A New Kind of Seed Plant

Flowering plants evolved distinctive characteristics that help to define this plant division. Angiosperms possess flowers, develop fruits, contain specialized conducting cells in their vascular tissues, develop a double-layered seed coat, exhibit a distinctive column-like structure in their pollen grain walls, and undergo double fertilization during their life cycle.

New Reproductive Stategies

New reproductive strategies helped angiosperms become a great success and diversify into the forms we know today. In angiosperms male and female structures develop within flowers. The pistil is the central, female organ of the flower and typically consists of an ovary with ovules, a style and stigma. The stamen is the male part of a flower and typically consists of a filament or stalk topped with pollen producing anthers.

When pollen comes into contact with a flower's stigma the growth of a pollen tube is activated. Each pollen grain carries two sperm. One sperm fertilizes an egg in the ovule; the other sperm unites with two haploid cells in the same ovule. This process is known as double fertilization and is an important adaptation found in angiosperms.

The fertilized egg will undergo cell division to become a zygote and then an embryo. The second fertilization results not in offspring, but rather the development of endosperm, which acts as a nutrient for the embryo. Cells in the endosperm have three sets of chromosomes. Endosperm not only serves as an important food source for the embryos of flowering plants it also is important to other animals. Humans depend upon the endosperm of rice, wheat, and corn. Recent research indicates the endosperm may also act as a fertilization sensor helping to abort embryos of incompatible crosses (Juniper & Mabberley 2006, p.27).
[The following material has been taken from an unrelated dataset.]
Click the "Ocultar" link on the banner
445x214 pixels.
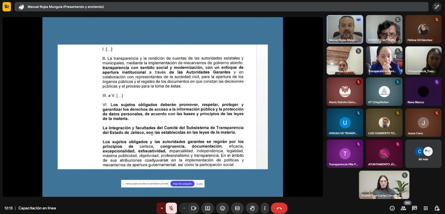click(x=199, y=184)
A seed is formed when the endosperm and the embryo become enveloped in a part of the ovule that hardens into the seed coat. The ovary or other parts of the flower in angiosperms develop into a fleshy fruit surrounding the seeds. Many organisms such as birds, bats, and insects have coevolved to help pollinate angiosperms. The fleshy fruits of angiosperms are an adaptation for seed dispersal. Many animals use the fruit as a food source, which results in the dispersal of seeds encapsulated within a natural fertilizer!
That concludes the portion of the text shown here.